And so, week one of this year’s summer camp is over. My best intentions of writing this post over the weekend were thwarted when a previously canceled show was rescheduled for Saturday. Sunday was mostly spent being exhausted and silent.
Still, better late than never! Here’s the scoop from last week –
The theme was Op Art and optical illusions, the campers looked at work by Bridget Riley and Victor Vasarely, and designed and painted their own Op Art compositions. As always, I was delighted and surprised by their ideas and work. Summer camp is a lot looser than school. I leave the kids to make mistakes and solve problems by themselves at their own pace. Some students take a lot longer to figure things out than others, but they all made amazing discoveries about design, and illusion, and produced some beautiful and interesting work.
This was the first year that we ran the Mini Camp, so there were a lot more little kids around than usual. This meant more running around time for my helpers, and two classes running on totally different schedules. There were times when this seemed a bit chaotic, but then beautiful things started to happen. Some of the older kids started mentoring and helping out the little kids, and the younger kids would walk around the older kids’ room and soak up new ideas from their work.
Our second large project was a favorite for both groups because it involved lots of color, and the instant gratification of painting with masking tape. The students looked at Bridget Riley’s stripe paintings, and how different colors work with each other. The Mini campers did a session on the color wheel first, while the older kids just leapt into the work, making discoveries as they painted. Take a look at some of what they created.
We continued with the theme of color and perception, by creating our own cut paper experiments based on Josef Albers‘ color experiments. The Mini campers looked at Molly Bang’s book on composition and used color paper to create scenes from stories.

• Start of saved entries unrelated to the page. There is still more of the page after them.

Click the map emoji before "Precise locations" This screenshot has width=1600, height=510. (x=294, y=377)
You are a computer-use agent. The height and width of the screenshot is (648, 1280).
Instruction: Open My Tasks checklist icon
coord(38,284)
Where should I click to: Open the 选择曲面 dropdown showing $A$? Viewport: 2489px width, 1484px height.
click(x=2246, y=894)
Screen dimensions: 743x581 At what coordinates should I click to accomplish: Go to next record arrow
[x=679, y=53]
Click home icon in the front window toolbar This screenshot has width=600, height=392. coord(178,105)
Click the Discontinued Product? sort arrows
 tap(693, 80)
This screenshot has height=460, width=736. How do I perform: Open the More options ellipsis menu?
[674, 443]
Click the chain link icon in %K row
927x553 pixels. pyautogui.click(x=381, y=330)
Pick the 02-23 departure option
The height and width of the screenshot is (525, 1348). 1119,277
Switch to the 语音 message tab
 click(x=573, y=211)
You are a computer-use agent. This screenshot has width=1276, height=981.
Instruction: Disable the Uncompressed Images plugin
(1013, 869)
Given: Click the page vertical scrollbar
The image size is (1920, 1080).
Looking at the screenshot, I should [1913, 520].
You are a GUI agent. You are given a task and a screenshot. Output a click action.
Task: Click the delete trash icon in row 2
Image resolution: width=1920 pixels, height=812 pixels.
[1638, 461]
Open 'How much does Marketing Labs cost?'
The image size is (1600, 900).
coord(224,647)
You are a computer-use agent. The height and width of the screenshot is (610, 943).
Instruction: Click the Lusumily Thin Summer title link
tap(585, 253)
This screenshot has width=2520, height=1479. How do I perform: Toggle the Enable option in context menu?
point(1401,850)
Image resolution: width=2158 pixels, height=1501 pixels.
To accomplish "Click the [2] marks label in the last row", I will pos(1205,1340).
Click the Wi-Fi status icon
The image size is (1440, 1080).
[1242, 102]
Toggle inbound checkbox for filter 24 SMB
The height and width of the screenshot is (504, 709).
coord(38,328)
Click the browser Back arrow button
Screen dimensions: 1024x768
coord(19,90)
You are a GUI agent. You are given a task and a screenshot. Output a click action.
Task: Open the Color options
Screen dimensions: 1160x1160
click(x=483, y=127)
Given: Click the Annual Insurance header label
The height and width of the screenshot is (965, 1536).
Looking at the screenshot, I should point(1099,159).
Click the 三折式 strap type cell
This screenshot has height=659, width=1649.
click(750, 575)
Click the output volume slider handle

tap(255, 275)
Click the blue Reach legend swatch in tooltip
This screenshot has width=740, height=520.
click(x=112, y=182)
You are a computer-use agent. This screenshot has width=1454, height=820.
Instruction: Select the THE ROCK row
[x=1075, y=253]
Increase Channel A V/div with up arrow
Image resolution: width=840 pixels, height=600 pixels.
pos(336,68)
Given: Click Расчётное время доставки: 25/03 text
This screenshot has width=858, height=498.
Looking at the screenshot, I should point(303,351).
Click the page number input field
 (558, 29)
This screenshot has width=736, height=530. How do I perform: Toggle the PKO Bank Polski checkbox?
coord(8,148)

The week ended with a day of heavy rain, and dark skies. luckily, we had spent so much time running around outdoors all week, that the kids did not get particularly wriggly. Instead we watched My Neighbor Totoro, ate popcorn, made folded paper drawings, danced to Thriller and did a LOT of cleaning up. Three days worth of painting = two very messy rooms!
Above all, we played
All week, we rode scooters, shot hoops, made chalk drawings, and went down slides.We played Froggy Murder, Twister, and Four Corners indoors. We yelled over each other during Apples to Apples. A group of kids took it upon themselves to teach me how to play Tips with a basketball, and didn’t laugh at me (most of the time, anyway). Some of the Mini campers wore costumes to the last day of camp, and one little girl took a nap under her umbrella. There were kids who read books and chatted on the sofa, and kids who took walks together. After all, that is what summer should be about – discovery, friendship, play and rejuvenation.
I’m off to my happy place, London, at the end of this week. The camps will continue when I get back. Until then, expect reports of my adventures abroad.
Love to all my campers, big and small. You are all wonderful!